El Jefe jaguar
In a new video posted online, the only known wild jaguar in the United States is seen roaming parts of an Arizona mountain range
The new video of El Jefe jaguar is the first publicly released video of the giant cat.
“El Jefe,” Spanish for “the boss,” has been living in the Santa Rita Mountains for over three years, according to the Center for Biological Diversity.
El Jefe is about 7 years old and is one of only four or five jaguars that have been spotted in the U.S. in the last 20 years.
“A lot of people have no idea that we have jaguars in the United States or that they belong here,” said Randy Serraglio of the Arizona-based Center for Biological Diversity. “In bringing this video, we hope to inspire people to care about these animals and support protection for their homes.”
“These glimpses into his behavior offer the keys to unlocking the mysteries of these cryptic cats” Aletris Neils, executive director of Conservation CATalyst, said in a statement. “We are able to determine he is an adult male jaguar, currently in prime condition. Every new piece of information is important for conserving northern jaguars and we look forward to building upon on these data so that we can collectively make better decisions on how to manage these fascinating and endangered cats.”
Conservationists say El Jefe’s habitat is threatened by a proposed open-pit copper mine in the Santa Ritas.
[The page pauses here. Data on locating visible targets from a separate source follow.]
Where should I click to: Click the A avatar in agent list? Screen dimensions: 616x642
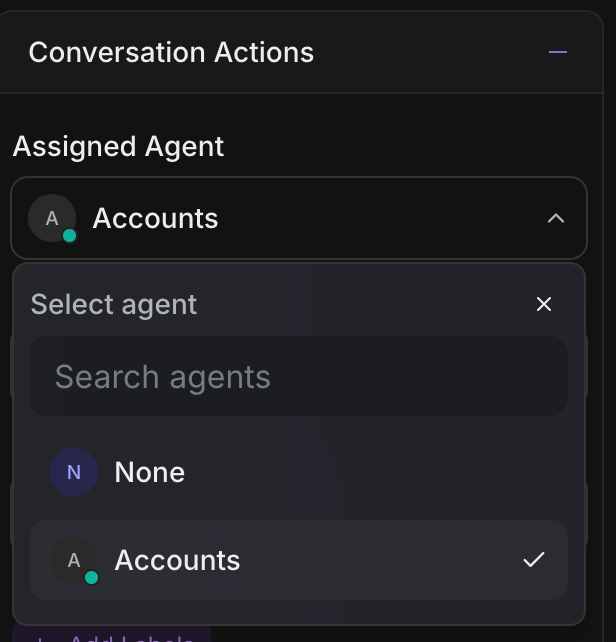[74, 560]
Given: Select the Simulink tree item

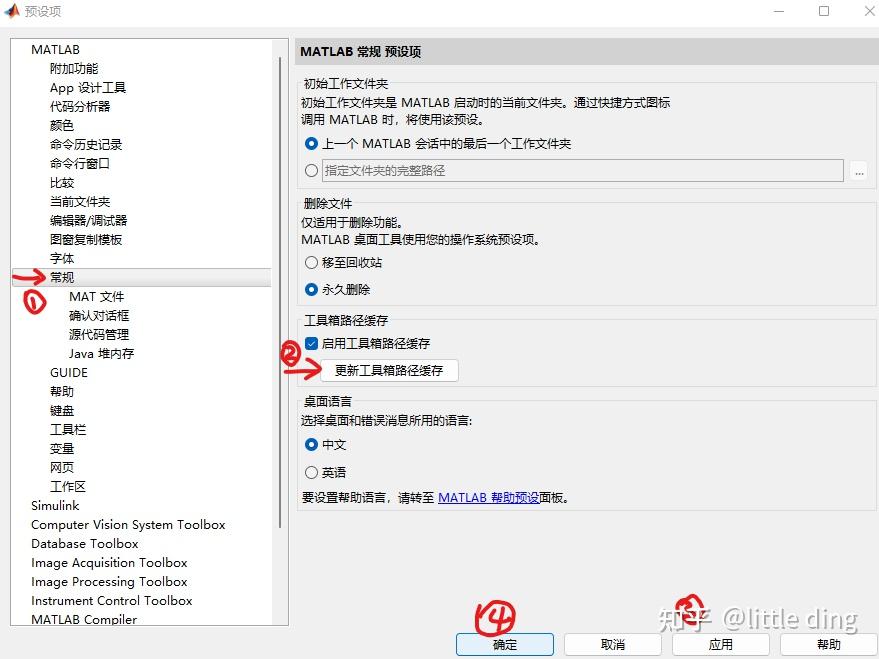Looking at the screenshot, I should [55, 505].
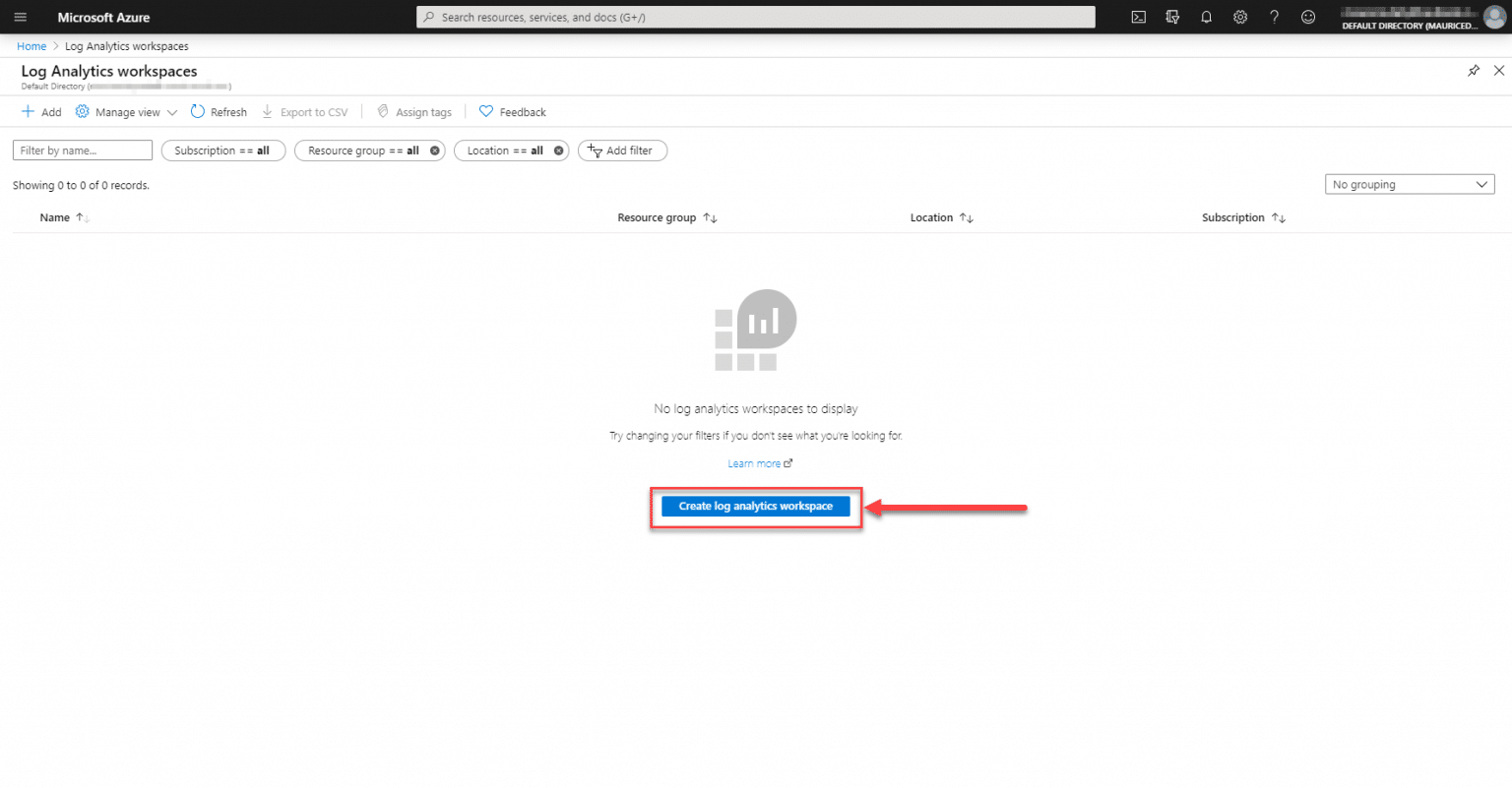Pin the Log Analytics workspaces page

(x=1474, y=70)
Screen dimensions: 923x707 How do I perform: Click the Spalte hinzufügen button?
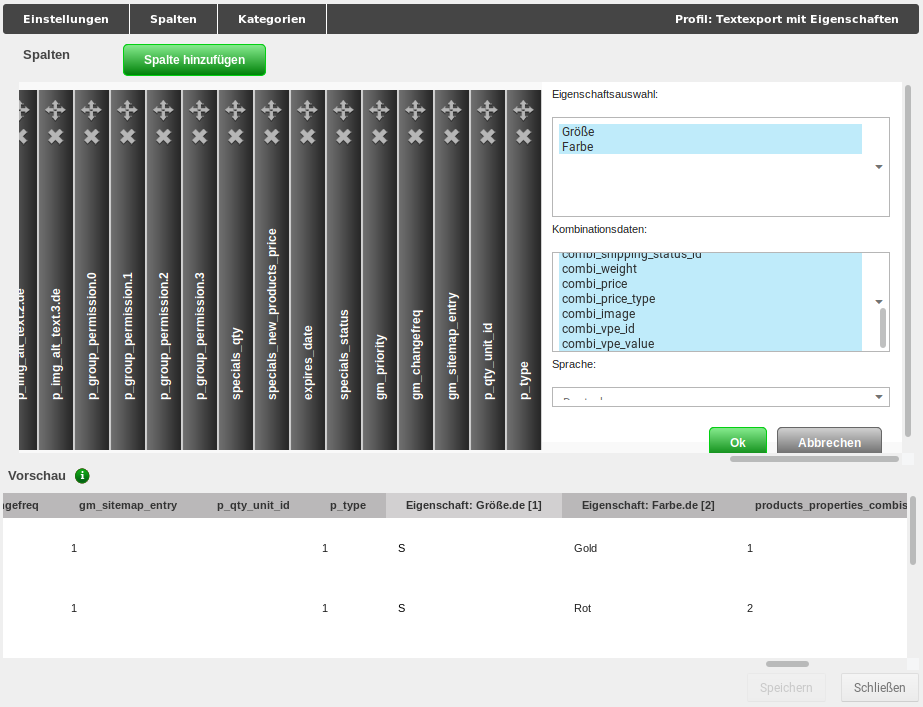pos(193,60)
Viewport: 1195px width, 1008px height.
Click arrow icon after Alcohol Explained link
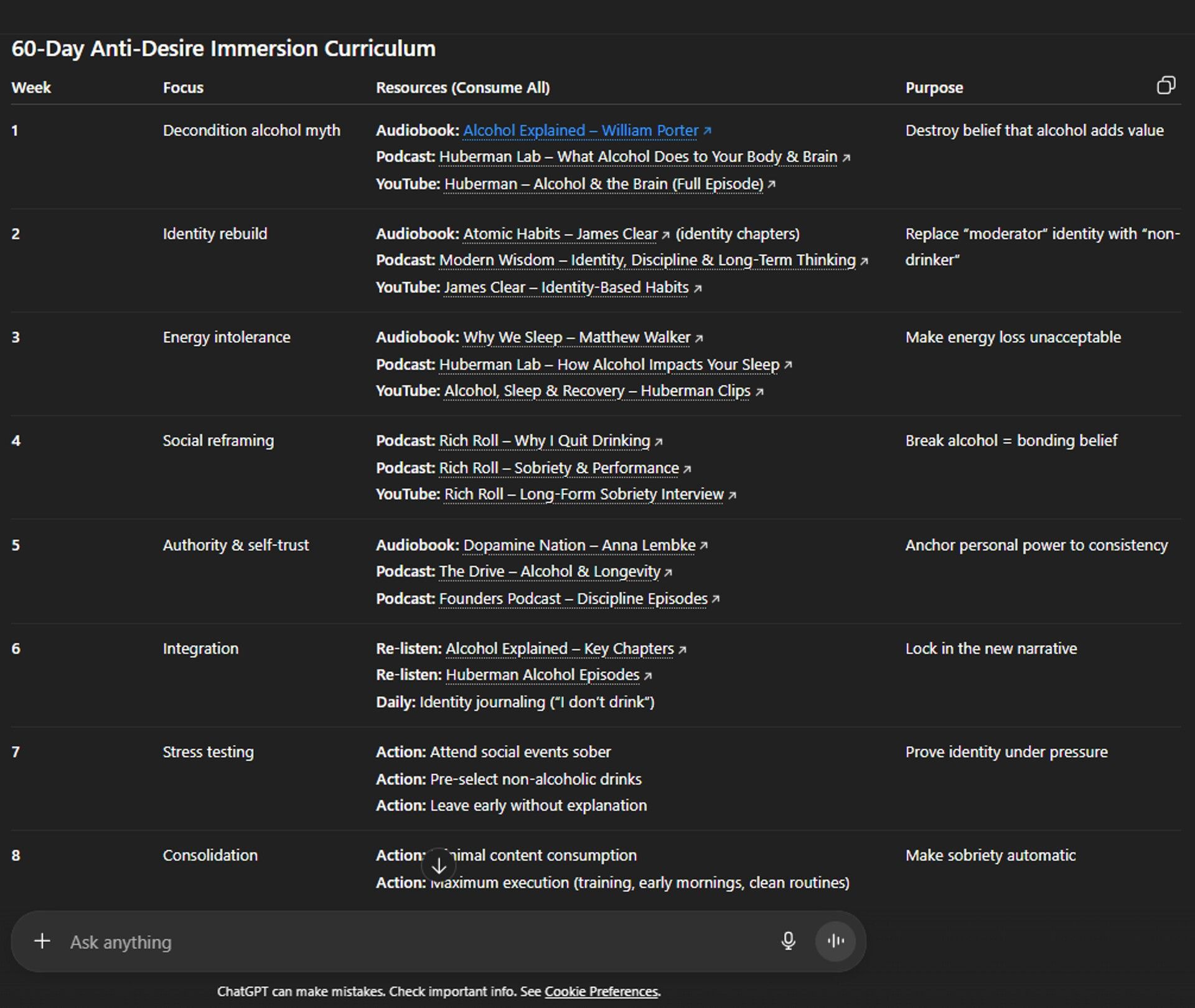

The proposed Rosemont Mine has been in the works for several years but is tied up in the permitting phase. A spokeswoman for the company that owns the mine, Hudbay Minerals, did not immediately comment Wednesday.
The videos of El Jefe were captured by Conservation CATalyst, an organization focused on conserving cats that The Center for Biological Diversity contracts with. Conservation CATalyst has about a dozen cameras in the areas where El Jefe lives and plans to add more, Serraglio said.
“Just knowing that this amazing cat is right out there, just 25 miles from downtown Tucson, is a big thrill,” Randy Serraglio, conservation advocate with the Center, said. “El Jefe has been living more or less in our backyard for more than three years now. It’s our job to make sure that his home is protected and he can get what he needs to survive.”
According to the Daily Mail, Jaguars roamed the U.S. Southwest but disappeared 150 years ago because of habitat loss and predator control programs aimed at protecting livestock.